──────── Records for the exercise

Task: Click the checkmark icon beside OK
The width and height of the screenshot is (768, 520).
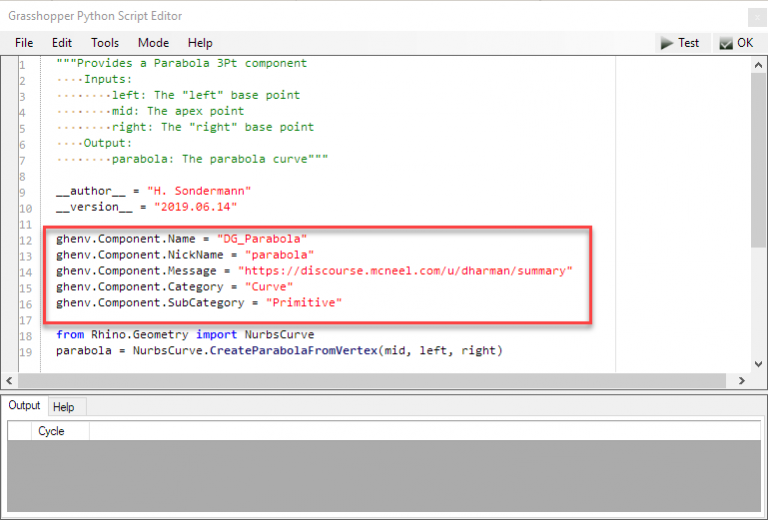Action: [726, 43]
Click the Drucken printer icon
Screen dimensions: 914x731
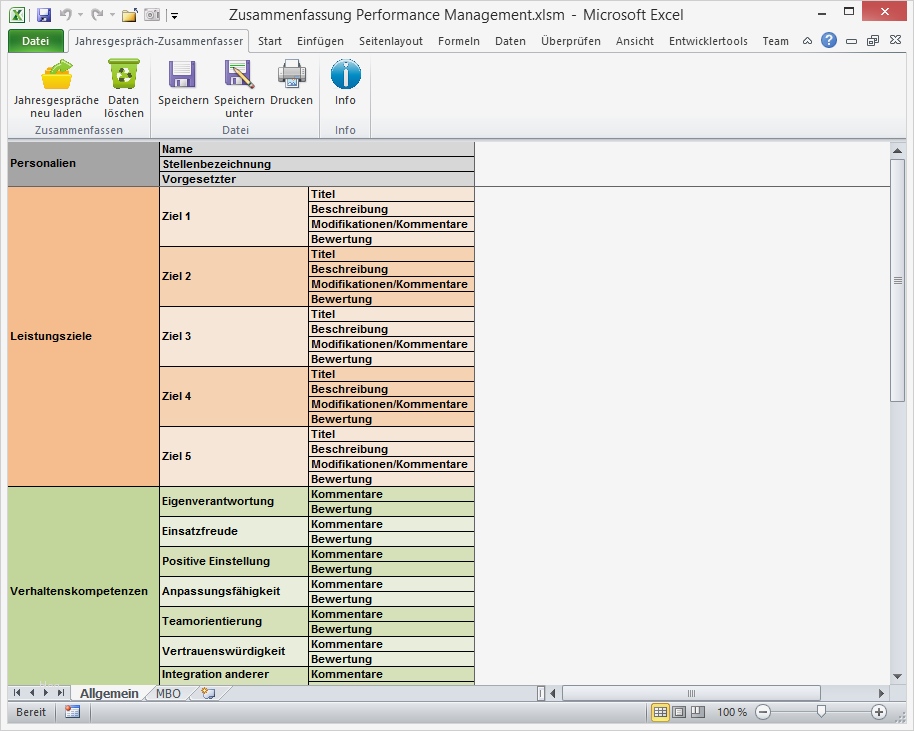pyautogui.click(x=291, y=76)
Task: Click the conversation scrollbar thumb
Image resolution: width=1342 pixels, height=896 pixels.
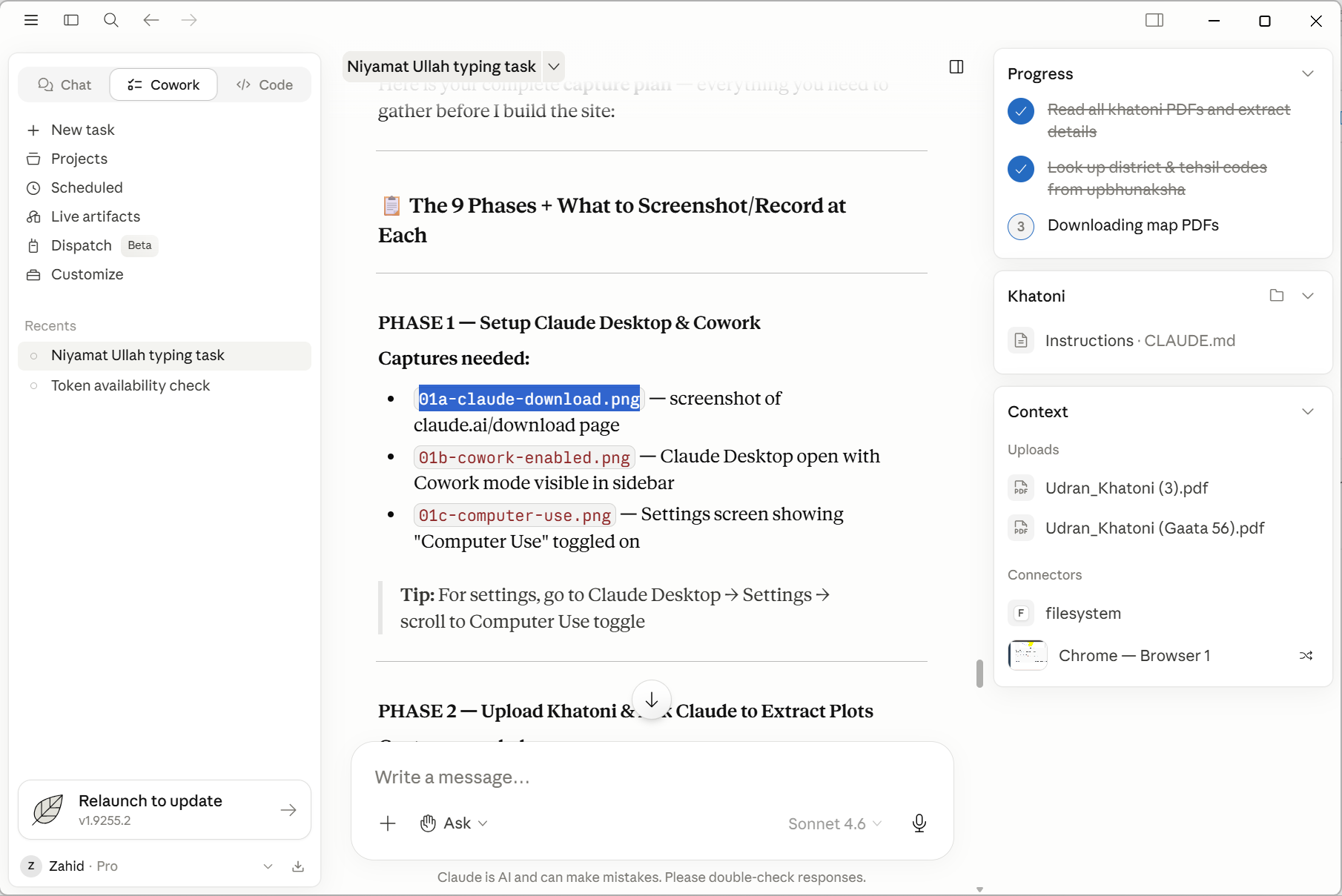Action: point(979,674)
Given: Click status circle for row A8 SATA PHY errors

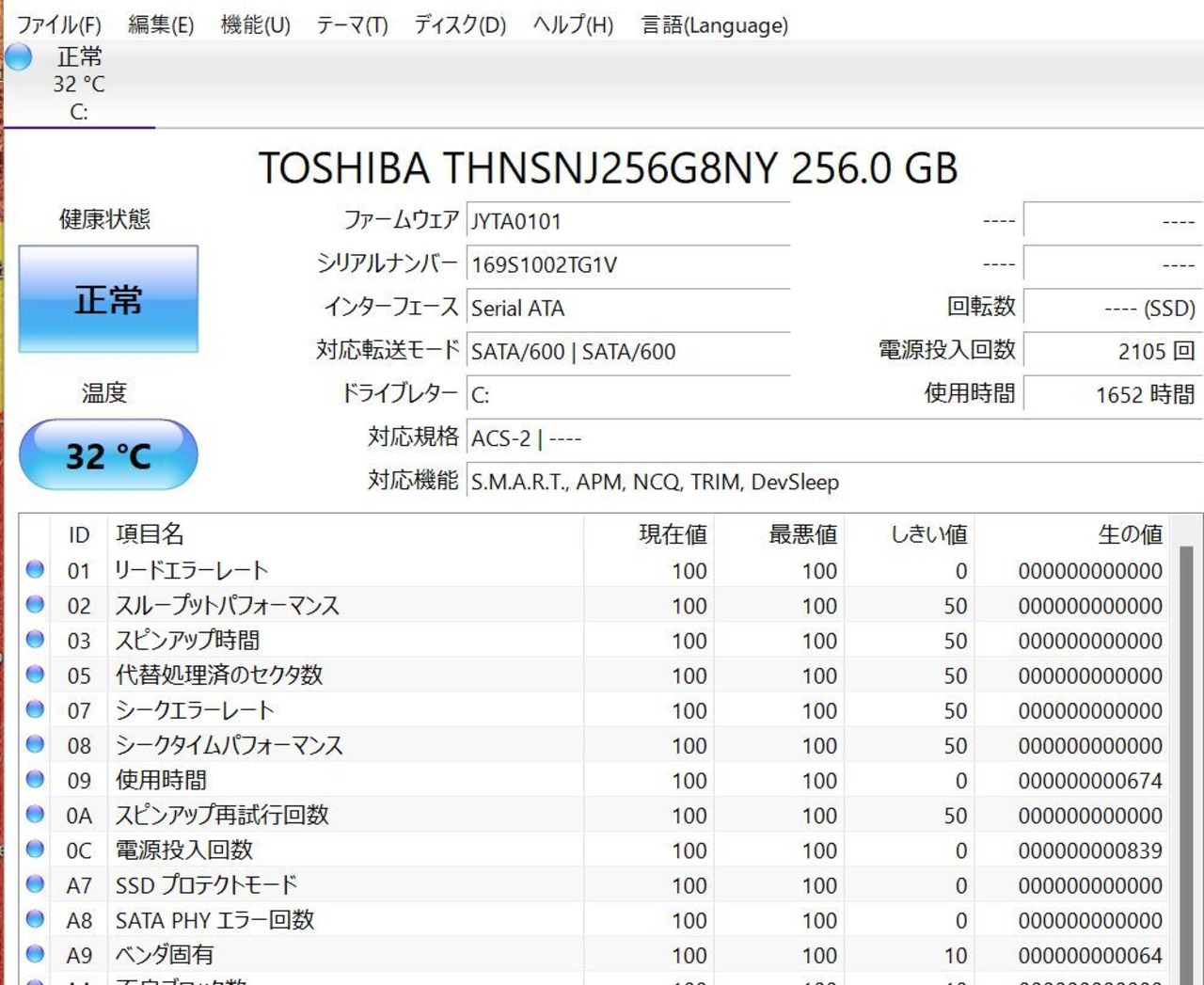Looking at the screenshot, I should tap(35, 919).
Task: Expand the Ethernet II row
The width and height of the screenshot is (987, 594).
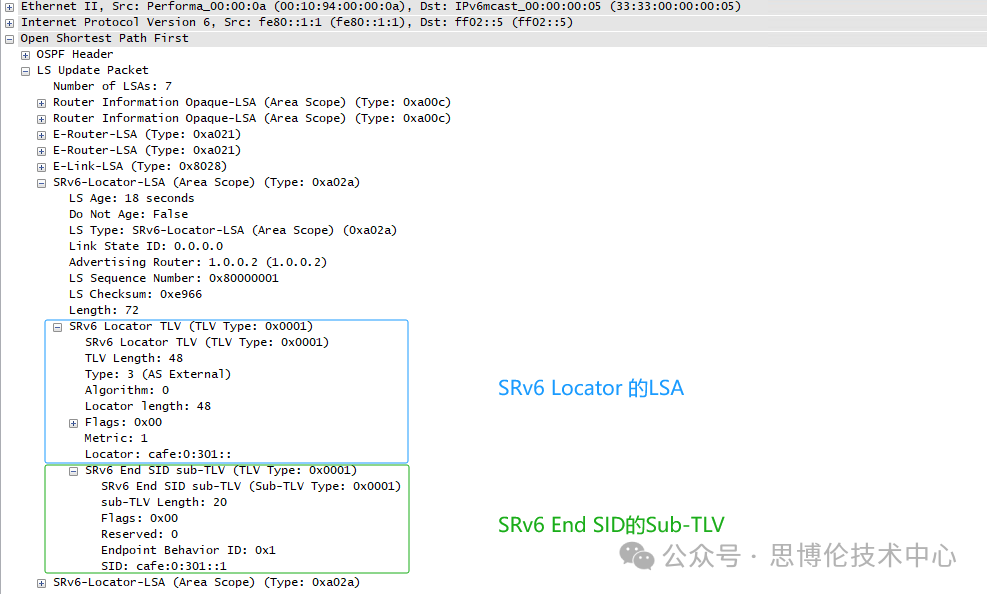Action: (9, 6)
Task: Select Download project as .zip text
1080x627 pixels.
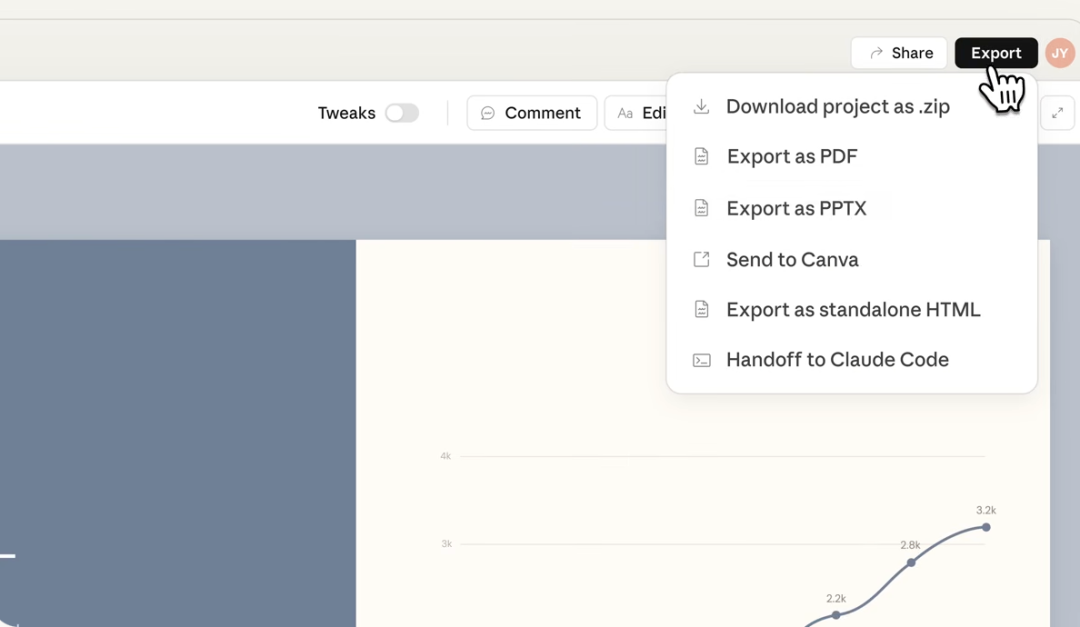Action: pos(837,107)
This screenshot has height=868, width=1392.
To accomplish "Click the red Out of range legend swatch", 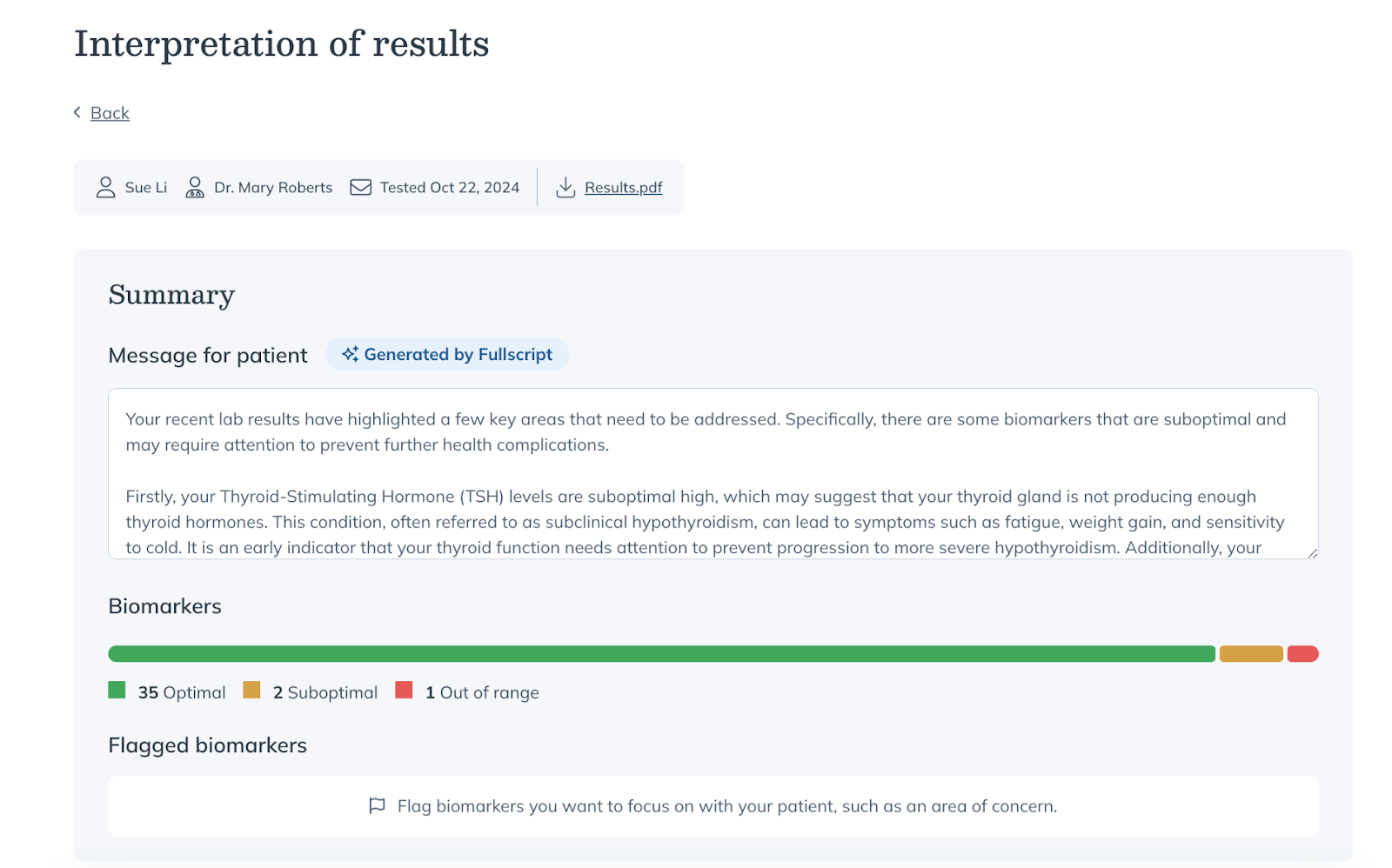I will [404, 690].
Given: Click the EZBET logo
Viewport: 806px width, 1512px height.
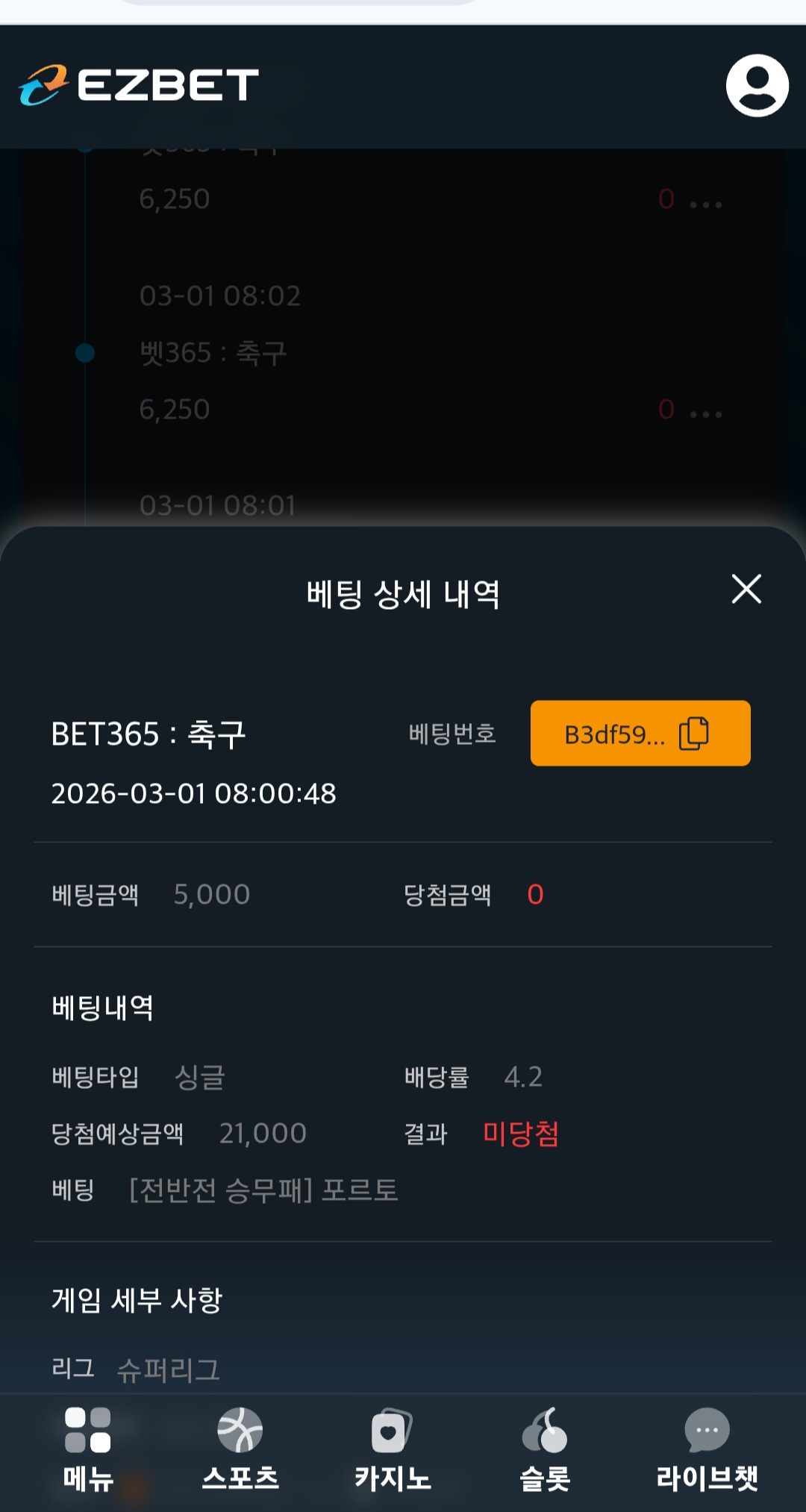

────────────────

__Task__. From the records given above, copy all lines containing "icon".

__Exercise response__.
Task: Click the checkmark icon beside OK
Click the Drucken printer icon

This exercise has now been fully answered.